When I was nine or ten, my older cousin introduced me this thing above, which if you’re not familiar is called a brown scapular. It was once a full body garment, worn over the shoulders, but has evolved into what is now basically a necklace. You drape it around your head and one of the cloth squares rests on your chest and the other on your back. I remember where we were when my cousin first showed me this thing, pulling it out from under his shirt. We were beneath a row of four large pine trees on the edge of a creek that ran through the backyard of our grandparent’s house. He didn’t know what it was called, but he knew what it did – it protected you from the tortures of Hell.

That was, at least, what his parents had been convinced of, having recently converted to “Traditionalist Catholicism” (a more conservative form of Catholicism that rejects the reforms of the Second Vatican Council). His entire family, including his older sister and younger brother, began wearing brown scapulars at all hours of the day – not even taking them off to shower. Such devotion to brown scapulars can be traced back to the 13th century, when the Blessed Virgin herself supposedly appeared to Simon Stock, the superior general of the Carmelites, telling him: “Take, beloved son, this scapular of thy Order as a badge of my confraternity, and for thee and for all Carmelites, a sign of grace. Whoever dies in this garment will not suffer everlasting fire. It is a sign of salvation, a safeguard in dangers, a pledge of peace and of the covenant.” Well, with a claim like that, it’s no wonder that so many people throughout the centuries have believed it. You can even find supposed “proofs” for its efficacy here: The Wonders of the Brown Scapular.

Flash forward hundreds of years to the present and we still have priests telling believers that a cloth garment can invoke the intercession of the Virgin Mary at the time of one’s death. We have parents telling their children (children!) to wear this piece of cloth lest they die with too many sins on their back to avoid eternal punishment. We have cousins scaring cousins under pine trees in their grandpa’s backyard (if you haven’t yet, check out Richard Dawkins moderating a panel at the AHA conference on “Religious Child Abuse“).

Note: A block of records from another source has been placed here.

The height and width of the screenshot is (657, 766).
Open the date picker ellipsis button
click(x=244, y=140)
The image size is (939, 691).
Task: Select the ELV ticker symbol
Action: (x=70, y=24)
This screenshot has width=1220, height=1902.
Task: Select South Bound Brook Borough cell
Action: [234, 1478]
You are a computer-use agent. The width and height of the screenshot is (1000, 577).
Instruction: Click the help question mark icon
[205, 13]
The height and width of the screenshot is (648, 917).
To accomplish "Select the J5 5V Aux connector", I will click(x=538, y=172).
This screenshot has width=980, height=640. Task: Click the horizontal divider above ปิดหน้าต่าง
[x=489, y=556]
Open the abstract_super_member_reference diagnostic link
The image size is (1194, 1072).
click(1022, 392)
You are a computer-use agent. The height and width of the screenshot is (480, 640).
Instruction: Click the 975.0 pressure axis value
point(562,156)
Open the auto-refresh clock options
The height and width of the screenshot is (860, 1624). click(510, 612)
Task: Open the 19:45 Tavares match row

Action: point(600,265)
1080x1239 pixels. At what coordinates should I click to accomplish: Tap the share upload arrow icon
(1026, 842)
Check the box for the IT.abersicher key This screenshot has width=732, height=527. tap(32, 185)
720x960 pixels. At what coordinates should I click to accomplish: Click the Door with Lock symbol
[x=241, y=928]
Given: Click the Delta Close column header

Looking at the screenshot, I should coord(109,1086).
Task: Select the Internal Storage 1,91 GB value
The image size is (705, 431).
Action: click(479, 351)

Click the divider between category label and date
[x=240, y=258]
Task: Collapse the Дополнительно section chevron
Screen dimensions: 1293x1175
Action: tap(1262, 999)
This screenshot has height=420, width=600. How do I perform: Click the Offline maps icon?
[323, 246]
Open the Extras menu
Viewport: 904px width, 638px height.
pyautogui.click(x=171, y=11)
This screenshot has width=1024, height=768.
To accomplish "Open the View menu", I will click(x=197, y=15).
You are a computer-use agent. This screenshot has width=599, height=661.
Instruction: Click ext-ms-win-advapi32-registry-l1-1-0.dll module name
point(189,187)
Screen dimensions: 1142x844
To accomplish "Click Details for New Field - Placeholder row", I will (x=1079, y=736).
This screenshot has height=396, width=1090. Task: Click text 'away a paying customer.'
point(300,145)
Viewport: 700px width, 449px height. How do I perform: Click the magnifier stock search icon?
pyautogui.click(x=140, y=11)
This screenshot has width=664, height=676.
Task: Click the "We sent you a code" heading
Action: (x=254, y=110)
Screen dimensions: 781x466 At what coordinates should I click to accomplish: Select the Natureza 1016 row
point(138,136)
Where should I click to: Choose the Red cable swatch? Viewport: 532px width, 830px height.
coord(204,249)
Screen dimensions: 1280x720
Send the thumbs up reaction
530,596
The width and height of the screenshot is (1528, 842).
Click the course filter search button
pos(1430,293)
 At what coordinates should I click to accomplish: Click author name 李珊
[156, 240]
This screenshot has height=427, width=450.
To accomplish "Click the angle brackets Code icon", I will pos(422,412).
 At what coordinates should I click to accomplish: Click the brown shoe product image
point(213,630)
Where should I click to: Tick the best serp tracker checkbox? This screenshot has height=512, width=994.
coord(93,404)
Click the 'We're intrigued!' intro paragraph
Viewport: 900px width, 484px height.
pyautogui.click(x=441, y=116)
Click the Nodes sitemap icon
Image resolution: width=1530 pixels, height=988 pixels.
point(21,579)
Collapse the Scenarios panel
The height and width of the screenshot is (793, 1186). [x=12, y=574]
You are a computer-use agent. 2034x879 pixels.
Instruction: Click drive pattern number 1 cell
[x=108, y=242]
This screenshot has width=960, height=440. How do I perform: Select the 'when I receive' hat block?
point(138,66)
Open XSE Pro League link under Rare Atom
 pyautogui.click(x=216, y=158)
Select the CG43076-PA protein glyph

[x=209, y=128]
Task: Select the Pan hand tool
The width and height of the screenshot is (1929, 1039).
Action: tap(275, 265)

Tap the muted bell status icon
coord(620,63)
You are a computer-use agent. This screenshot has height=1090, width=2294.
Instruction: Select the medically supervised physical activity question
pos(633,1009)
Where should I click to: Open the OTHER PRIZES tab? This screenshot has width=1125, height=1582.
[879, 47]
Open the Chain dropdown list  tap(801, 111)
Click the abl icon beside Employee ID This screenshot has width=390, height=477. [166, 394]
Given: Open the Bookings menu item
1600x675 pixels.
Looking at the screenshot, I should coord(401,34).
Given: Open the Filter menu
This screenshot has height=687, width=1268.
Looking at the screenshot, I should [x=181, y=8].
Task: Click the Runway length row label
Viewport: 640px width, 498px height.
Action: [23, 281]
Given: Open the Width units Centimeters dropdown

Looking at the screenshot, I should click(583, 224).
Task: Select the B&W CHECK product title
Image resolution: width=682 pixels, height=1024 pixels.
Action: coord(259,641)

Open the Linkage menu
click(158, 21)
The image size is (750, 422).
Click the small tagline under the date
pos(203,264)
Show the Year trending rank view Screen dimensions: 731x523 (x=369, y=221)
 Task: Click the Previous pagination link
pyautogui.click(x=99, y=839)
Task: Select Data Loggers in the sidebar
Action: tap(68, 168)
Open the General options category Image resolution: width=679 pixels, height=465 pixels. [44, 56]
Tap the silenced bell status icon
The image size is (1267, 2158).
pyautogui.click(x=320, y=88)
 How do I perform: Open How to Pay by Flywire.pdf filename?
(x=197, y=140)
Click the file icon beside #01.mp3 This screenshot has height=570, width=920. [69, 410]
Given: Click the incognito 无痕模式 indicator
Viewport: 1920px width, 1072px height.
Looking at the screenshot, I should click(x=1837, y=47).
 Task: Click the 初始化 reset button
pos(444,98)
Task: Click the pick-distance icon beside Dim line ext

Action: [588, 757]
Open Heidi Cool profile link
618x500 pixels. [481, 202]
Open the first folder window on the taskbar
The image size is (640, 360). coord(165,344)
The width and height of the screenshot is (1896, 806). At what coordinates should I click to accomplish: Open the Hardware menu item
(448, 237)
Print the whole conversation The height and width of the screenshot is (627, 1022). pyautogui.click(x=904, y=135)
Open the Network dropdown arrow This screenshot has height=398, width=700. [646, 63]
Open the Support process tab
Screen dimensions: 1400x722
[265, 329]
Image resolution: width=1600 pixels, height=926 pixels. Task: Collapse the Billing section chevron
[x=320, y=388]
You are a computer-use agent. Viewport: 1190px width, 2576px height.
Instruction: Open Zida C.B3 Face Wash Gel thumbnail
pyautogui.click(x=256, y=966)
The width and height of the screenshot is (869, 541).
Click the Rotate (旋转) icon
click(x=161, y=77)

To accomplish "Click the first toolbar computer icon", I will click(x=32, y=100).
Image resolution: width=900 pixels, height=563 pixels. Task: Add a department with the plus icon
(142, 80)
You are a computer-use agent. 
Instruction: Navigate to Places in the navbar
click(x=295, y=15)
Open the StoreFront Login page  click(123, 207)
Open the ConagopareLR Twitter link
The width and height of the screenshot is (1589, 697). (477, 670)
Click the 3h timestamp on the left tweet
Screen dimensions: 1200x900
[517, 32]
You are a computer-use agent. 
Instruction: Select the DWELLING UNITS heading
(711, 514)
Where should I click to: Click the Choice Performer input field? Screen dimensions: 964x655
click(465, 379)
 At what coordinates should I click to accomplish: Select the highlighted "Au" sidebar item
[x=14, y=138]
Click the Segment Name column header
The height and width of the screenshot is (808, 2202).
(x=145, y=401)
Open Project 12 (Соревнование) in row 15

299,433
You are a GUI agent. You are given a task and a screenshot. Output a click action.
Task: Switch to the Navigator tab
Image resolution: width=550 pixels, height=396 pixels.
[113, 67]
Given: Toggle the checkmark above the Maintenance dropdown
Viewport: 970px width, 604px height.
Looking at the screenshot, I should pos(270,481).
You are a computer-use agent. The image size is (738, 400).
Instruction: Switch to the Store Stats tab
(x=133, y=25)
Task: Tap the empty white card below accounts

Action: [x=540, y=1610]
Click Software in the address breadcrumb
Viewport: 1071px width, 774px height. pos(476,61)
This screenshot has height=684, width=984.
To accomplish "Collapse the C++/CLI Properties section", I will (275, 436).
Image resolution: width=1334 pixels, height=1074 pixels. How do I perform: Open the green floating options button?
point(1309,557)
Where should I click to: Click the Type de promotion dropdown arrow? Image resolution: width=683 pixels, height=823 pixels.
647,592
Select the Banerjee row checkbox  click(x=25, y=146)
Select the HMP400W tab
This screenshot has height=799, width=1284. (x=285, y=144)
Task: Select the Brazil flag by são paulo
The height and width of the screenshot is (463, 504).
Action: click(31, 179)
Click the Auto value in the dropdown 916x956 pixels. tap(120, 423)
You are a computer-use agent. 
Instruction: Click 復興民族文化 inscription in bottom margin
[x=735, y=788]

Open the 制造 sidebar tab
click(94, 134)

And yes, at ten, I fell for it. Right there, under the pine trees. I hunted down a brown scapular and got one for my little sister, too. I wore it at school for a few days, quietly, until in gym class I had to change my shirt and a friend of mine asked me what it was. I explained, and he hesitated for a moment before saying something that I can still remember clearly, something that made me feel like a fool, something that was perfectly correct, and something that immediately broke the spell of superstition I had embraced:

“That’s stupid.”

It was stupid. I put my shirt back on and threw the thing away after lunch.